Even the most casual observer of world events recognizes that political fate can turn on a dime. This is why good diplomatic relations are just as important as long-term economic planning in Qatar’s National Vision 2030. As such, the country’s recent spat with regional capitals has only served to bolster ties with loyal old friends, notably Germany. The two countries have enjoyed commercial relations for over six decades and open diplomatic channels for over four. Agreements have been inked spanning science and education, R&D, and renewable energy initiatives, a key component of Qatar’s transformation to a sustainable information economy.
On September 7, 2018 the Association of German Chambers of Commerce and Industry (DIHK) and the Qatari Businessmen Association (QBA) co-hosted the ninth Qatar Business and Investment Forum. The German contingent was headed up by Chancellor Angela Merkel and attended by a delegation of government and business representatives. The forum agreed to establish a Joint Task Force for Trade and Investment set up by the Qatari Businessmen Association (QBA) and the Association of German Chambers of Industry and Commerce. This mechanism will build on work being done in Doha since 2002 by the German Business Council Qatar (GBCQ), an NGO reaching out to potential investors among German and Qatari firms active in both markets. Working in step with the German Industry and Commerce Office Qatar (AHK), the GBCQ is a useful platform for exploring commercial possibilities.

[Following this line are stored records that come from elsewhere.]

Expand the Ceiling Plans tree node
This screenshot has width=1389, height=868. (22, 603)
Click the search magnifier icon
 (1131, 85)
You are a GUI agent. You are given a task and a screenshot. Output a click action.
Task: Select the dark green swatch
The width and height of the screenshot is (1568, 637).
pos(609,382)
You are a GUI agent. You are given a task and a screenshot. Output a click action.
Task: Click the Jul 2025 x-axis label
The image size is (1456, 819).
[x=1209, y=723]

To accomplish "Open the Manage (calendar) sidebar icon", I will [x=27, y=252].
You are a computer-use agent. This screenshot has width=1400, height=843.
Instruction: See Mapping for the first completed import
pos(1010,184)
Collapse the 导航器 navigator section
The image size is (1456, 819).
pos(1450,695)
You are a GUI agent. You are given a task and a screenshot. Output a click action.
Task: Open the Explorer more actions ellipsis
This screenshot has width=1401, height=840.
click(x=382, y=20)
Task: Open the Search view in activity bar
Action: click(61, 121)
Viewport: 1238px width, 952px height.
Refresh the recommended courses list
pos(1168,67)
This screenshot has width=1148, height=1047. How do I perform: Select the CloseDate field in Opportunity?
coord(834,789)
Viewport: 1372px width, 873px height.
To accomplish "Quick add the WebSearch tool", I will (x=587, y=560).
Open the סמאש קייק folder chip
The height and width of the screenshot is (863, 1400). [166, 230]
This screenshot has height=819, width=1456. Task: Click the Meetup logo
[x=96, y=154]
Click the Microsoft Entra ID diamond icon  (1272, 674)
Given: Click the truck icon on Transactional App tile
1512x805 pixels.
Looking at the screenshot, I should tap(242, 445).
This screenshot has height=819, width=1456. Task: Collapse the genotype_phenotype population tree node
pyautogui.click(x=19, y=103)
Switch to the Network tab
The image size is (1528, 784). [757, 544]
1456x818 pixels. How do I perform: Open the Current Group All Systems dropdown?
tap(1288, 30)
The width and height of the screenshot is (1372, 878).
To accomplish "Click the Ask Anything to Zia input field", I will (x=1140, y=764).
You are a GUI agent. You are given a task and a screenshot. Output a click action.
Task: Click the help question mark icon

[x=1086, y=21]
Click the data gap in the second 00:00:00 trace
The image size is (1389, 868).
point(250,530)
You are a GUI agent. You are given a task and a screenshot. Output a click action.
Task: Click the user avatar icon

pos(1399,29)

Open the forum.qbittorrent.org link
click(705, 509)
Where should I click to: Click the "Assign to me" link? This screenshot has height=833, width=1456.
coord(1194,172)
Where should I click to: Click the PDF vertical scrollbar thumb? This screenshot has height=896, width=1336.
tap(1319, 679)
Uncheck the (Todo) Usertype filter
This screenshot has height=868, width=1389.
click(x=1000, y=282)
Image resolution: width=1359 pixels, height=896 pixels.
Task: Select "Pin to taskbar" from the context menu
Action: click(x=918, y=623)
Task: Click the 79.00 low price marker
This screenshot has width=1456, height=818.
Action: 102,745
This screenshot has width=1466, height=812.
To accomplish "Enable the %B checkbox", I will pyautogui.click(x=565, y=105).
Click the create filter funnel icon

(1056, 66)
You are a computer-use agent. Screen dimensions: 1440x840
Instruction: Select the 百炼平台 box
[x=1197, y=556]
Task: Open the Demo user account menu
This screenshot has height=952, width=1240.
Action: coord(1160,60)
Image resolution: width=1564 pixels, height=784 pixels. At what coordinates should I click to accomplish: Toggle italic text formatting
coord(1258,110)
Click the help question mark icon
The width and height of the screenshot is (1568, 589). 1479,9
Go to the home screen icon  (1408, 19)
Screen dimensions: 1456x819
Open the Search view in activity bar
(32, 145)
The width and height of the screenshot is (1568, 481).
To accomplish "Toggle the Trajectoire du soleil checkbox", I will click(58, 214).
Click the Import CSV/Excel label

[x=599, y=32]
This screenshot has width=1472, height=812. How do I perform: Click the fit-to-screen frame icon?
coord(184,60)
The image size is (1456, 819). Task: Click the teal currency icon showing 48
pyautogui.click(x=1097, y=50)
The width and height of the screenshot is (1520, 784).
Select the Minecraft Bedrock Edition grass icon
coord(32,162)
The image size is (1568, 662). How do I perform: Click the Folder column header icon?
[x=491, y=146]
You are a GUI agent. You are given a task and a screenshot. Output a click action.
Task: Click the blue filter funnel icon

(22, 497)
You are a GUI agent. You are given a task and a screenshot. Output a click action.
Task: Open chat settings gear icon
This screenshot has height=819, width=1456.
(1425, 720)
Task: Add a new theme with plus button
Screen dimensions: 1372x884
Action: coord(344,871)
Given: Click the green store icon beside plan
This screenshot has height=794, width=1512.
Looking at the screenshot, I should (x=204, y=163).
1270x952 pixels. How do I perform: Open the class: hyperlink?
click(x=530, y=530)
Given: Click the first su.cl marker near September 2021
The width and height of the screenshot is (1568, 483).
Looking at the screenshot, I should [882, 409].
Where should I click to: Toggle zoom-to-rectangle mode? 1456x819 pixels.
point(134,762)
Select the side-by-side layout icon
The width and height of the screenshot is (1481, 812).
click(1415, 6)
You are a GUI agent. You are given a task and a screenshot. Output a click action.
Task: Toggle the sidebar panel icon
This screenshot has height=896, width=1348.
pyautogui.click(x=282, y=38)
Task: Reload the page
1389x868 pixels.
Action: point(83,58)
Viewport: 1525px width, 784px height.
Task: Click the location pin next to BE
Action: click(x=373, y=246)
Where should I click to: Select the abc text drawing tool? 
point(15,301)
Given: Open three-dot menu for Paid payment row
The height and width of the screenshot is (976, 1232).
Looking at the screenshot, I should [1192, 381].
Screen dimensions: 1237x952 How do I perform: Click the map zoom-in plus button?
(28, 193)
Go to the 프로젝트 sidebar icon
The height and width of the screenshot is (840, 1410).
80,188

While the nation will undoubtedly benefit from the global exposure of the 2022 FIFA World Cup, commercial interest from German firms is broader in scope. Today, over 300 such firms are doing business in core economic sectors ranging from construction and infrastructure to technological consultancy. In short, sectors that drive the dominant non-oil economy. In this respect, Germany supports Qatar’s National Vision 2030 by adding to its pool of knowledge, as local education is being ramped up. For example, the Qatar Science and Technology Park selected German software firm SAP to deliver technical training to young Qataris, tomorrow’s innovators and decision makers.
During his first visit to Germany, the Amir underlined the impressive trade volume between the two nations, which from 2011-2016 doubled to just under EUR3 billion, making Germany the third-largest exporter to Qatar. Though recent isolation has somewhat dented the print to roughly EUR1.9 billion. It was also noted during the forum that Qatar’s investments in Germany have topped EUR25 billion. And now the country, the largest foreign investor in Germany, has earmarked a further EUR10 billion over the coming five-year period. These strategic investments run the scope of Germany’s largest economic engines, namely automotive, high-tech, and banking.
National Vision 2030 is highly focused on Qatar’s SMEs and innovative startups, which are vital to growing the non-oil economy. While Doha incentivizes venture capital financing, the Qatar Central Bank (QCB) and Qatar Development Bank (QDB) have been tasked with facilitating diversification. In keeping with its policy at home, Qatar is also particularly keen on investing in German SMEs, or Mittelstand, which are seen as a significant force in technological advancement. Qatar is not yet out of the woods where local diplomacy is concerned, but is still advancing toward its vision by leveraging established partnerships to mutual benefit. Berlin fits that description capitally.